Over the course of its history Sicily has developed a rich agro-food heritage. Amongst its products of undisputed economical, historical and cultural value, bread plays a primary role. In Sicily bread is everything: culture, history, tradition, work, however it also has a unique taste than cannot be recreated. Already at the end of the Medieval period nobody ate any other bread than that made from durum wheat. In the peasant culture of preindustrial Sicily the real man was who ate homemade bread, obtained by the sweat on his own brow. Domestic bread making was typically a job for women: Saturday afternoon, when the worker returned from the field, he found warm homemade bread and some pies or pizza with parsley and oil. One of the most popular and traditional Sicilian breads around was, and still is, the homemade bread made with durum wheat flour, characterized by having tiny air bubbles inside. Its preparation requires a specific process, characterized by a dough with a low water percentage compared to standard preparation. This type of bread can be kept for a long time due to its low water content which makes it less susceptible to molds. This homemade Sicilian bread is also called scaniatu, a Sicilian word which describes how it is kneaded, vigorously using traditional utensils and methods, although today we see a production more and more using modern techniques and tools.
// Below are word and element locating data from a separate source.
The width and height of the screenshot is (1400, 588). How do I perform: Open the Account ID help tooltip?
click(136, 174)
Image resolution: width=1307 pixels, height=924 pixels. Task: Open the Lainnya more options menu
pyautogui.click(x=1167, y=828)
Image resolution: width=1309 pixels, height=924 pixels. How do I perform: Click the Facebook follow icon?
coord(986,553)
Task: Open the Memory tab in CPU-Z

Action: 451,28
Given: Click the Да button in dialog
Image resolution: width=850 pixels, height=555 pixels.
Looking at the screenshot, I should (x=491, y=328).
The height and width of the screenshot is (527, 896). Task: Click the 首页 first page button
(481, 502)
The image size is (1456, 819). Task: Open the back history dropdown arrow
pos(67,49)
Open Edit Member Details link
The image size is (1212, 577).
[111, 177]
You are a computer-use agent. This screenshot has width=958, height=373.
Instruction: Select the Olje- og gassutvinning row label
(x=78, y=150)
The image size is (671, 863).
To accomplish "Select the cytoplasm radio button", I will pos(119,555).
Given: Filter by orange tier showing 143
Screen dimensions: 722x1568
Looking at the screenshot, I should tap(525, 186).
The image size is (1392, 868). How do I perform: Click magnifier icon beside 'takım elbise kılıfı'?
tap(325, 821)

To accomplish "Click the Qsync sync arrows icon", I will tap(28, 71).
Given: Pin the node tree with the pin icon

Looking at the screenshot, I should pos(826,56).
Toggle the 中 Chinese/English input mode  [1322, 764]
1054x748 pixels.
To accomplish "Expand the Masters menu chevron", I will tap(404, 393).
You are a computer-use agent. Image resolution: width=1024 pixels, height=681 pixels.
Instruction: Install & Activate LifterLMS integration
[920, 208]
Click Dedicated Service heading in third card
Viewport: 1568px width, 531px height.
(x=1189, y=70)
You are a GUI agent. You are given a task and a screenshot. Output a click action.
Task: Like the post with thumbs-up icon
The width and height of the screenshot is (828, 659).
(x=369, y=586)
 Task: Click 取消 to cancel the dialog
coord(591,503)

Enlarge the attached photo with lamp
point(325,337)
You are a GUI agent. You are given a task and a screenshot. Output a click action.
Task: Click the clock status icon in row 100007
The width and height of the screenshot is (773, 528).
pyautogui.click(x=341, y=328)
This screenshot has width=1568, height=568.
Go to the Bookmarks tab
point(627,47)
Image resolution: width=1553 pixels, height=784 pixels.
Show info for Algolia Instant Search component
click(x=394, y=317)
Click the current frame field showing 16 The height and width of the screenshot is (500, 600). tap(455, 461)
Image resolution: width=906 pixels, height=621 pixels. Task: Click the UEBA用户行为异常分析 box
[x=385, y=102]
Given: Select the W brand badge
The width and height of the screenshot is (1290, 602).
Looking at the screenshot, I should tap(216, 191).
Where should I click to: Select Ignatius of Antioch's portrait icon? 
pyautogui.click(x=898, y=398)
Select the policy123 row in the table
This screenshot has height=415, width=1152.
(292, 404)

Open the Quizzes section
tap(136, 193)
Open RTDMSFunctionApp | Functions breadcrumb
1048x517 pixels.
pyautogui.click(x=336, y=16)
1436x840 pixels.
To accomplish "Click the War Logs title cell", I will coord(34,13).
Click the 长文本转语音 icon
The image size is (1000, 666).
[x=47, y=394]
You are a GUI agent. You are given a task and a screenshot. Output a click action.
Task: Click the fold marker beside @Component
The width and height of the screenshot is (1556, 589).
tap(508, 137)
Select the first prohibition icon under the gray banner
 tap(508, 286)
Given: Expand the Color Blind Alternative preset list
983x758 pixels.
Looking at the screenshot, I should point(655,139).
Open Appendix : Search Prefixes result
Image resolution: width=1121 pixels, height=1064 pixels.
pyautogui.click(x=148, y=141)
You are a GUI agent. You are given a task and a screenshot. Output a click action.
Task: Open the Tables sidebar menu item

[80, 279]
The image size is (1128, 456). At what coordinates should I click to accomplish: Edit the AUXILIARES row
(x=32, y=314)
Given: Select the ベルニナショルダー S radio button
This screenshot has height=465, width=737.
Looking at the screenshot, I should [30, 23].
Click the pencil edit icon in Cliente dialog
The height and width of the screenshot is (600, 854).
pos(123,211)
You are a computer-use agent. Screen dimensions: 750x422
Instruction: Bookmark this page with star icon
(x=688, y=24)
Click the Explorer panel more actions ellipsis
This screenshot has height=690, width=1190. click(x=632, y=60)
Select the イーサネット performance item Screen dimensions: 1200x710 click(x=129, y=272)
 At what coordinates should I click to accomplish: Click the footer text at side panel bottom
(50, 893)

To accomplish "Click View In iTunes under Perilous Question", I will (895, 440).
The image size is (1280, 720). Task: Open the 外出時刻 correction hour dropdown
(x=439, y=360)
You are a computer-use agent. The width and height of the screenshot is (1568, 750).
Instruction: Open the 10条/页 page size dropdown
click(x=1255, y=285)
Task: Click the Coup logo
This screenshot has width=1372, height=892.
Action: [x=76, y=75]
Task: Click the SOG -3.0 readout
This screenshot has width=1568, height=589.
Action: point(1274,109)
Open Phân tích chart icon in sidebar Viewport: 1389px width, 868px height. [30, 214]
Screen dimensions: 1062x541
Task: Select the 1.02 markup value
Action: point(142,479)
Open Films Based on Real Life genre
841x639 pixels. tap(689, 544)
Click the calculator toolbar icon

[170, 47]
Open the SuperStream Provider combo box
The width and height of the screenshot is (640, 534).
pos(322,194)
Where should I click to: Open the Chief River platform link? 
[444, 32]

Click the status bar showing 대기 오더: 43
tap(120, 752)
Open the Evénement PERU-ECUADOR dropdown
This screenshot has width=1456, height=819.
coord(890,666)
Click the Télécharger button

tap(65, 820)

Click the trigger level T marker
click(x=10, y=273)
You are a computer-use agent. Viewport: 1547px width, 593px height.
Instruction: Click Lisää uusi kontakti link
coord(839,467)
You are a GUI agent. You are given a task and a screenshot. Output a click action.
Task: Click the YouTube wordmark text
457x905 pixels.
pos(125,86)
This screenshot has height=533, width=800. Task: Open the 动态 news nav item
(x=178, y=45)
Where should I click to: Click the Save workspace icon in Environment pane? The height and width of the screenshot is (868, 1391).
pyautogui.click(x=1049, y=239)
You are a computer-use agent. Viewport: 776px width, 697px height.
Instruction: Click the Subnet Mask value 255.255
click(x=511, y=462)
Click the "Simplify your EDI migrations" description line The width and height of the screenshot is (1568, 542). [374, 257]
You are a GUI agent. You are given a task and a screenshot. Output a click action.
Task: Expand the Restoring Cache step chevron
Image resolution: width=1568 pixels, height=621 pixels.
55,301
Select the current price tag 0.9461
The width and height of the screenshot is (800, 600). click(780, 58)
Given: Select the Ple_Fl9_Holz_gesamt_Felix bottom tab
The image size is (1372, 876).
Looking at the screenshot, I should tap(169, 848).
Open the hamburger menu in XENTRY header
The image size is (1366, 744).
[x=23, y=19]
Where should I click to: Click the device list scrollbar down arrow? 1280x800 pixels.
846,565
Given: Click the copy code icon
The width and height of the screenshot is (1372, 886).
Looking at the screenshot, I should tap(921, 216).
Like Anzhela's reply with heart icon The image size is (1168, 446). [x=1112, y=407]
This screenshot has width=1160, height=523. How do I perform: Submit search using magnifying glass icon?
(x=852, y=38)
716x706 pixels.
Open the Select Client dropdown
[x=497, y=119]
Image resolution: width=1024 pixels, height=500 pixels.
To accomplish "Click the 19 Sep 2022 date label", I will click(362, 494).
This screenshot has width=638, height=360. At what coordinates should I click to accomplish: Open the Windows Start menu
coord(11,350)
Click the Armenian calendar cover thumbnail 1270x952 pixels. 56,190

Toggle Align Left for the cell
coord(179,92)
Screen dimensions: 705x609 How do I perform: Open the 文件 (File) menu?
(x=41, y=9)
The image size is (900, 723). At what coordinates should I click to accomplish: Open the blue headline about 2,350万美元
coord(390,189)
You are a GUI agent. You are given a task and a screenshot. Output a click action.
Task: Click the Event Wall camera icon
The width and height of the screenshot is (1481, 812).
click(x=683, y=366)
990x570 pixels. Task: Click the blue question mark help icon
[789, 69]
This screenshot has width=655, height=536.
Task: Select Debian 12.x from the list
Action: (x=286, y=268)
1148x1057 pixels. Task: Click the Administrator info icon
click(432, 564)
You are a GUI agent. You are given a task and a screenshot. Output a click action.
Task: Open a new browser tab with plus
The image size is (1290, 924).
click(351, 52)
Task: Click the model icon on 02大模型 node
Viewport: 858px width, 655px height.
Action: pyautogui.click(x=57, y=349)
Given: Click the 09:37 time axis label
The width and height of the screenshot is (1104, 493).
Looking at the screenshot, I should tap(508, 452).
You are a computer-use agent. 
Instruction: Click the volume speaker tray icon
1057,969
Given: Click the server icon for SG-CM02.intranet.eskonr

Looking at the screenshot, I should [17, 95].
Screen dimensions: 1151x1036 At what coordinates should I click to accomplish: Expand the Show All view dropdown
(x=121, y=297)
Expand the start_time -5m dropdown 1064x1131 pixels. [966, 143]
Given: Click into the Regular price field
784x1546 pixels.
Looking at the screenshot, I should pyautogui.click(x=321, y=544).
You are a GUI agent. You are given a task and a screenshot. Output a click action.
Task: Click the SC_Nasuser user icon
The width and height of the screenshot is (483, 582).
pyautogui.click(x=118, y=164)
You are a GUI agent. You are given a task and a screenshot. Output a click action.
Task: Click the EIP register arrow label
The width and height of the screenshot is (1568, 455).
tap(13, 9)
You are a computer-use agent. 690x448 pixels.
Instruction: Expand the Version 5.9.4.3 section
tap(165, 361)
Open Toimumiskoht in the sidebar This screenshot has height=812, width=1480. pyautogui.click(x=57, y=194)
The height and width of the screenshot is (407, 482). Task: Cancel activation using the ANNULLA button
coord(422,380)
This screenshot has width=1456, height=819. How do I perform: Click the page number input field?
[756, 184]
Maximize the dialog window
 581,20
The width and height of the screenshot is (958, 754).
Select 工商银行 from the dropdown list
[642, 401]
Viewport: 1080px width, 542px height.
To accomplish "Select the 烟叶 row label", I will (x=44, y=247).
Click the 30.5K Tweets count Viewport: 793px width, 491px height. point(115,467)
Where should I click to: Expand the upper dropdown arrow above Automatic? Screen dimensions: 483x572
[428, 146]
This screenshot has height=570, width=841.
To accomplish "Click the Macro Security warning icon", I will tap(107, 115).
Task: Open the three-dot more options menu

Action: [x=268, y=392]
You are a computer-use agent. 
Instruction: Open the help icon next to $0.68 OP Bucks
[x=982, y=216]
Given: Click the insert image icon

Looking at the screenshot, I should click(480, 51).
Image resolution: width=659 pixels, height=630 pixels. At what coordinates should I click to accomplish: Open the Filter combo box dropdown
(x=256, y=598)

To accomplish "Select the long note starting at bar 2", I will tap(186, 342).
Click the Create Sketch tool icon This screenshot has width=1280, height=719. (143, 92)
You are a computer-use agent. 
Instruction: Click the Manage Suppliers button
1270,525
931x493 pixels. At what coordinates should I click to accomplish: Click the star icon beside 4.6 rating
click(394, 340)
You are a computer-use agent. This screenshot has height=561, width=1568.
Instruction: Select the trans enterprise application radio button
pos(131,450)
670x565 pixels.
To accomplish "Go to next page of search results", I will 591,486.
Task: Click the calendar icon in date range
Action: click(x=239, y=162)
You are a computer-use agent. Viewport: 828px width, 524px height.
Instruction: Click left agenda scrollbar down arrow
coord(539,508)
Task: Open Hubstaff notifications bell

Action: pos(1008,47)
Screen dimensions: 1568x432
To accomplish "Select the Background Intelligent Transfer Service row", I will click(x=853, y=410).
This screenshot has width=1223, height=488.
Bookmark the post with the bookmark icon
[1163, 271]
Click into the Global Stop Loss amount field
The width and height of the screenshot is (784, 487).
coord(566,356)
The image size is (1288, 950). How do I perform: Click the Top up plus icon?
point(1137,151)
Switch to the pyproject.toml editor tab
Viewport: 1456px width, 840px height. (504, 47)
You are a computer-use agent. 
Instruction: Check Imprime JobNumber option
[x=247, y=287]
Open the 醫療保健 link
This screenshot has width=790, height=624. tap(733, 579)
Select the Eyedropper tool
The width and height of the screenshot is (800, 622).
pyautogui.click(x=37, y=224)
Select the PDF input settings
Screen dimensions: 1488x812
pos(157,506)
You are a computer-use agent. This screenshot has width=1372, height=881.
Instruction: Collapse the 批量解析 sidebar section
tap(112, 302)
Of all the different forms of bread most known and popular in Sicily la Mafalda certainly stands out being produced all over the region. The Mafalda is a bread with a golden crust and the delicate and characteristic taste of sesame seeds, it is shaped in different forms, among which for example are the “occhi di Santa Lucia” and the “Corona”, obtained by cutting the form of a crescent moon in two places on the upper side of a lump of dough, ensuring that it is not more than three hundred grams, so that when it rises and bakes it opens up into a fan in the cut part, making it look like exactly like a crown. The ingredients for the production of a Mafalda are 00 flour, malt, sesame seeds, brewer’s yeast and salt. It is prepared by dissolving the yeast in tepid water and then adding it to the oil and the malt, kneading it all together with the flour and salt. The dough is worked vigorously to work the gluten and then it is left to rest. They are then formed into long cylinders that are folded back on themselves in a spiral four times, with the first part put on the upper side of the bread. The upper side is dampened with water and sprinkled with sesame seeds then left to rest in a warm place for at least two hours after which it is finally baked. In Sicily, in addition to the traditional breads prepared with durum wheat flour, baked goods made with soft wheat, generally identified as “white bread”, are also available. With the arrival of raw ingredients and “modern” technologies like electric ovens and mixers production time has been reduced allowing better response to the requirements of the large urban areas, where it is necessary to bake more times throughout the course of the day.
Recipe by Piergiorgio Giorilli
(Master baker, lecturer and president of the “Richemont Club Italia e International”)
Biga 16/20 hours
- 1,000g Flour W 300
- 440g Water
- 10g Yeast
Mixing time for the biga
Spiral: 3 minutes on the first speed
Plunging: 4 minutes on the first speed
Fork: 5 minutes on the first speed
Temperature for leavening of the biga: 17°/20°C
For the dough
- 3,000g Durum wheat flour 00
- 1,760g Water (55% of the total flour)
- 90g Yeast (3% of the added flour)
- 88g Salt (2.2% of the total flour)
- 20g Malt (0.5% of the total flour)
Spiral: 6 minutes on the first speed – 4 minutes on the second speed
Plunging: 8 minutes on the first speed – 4 minutes on the second speed
Final temperature of the dough: 25°C
Knead together all the ingredients adding only half of the salt. Let it rest for 20 minutes. Take off the desired weight. Form it into long strips, making them to the desired length and giving it the classic shape. Dampen the surface of the dough with water and sprinkle on the sesame seeds. Place on a baking tray and let rise for around 60 minutes at 27°/28°C. Cook in a steam oven at 220 °C and open the damper for the last five minutes of cooking.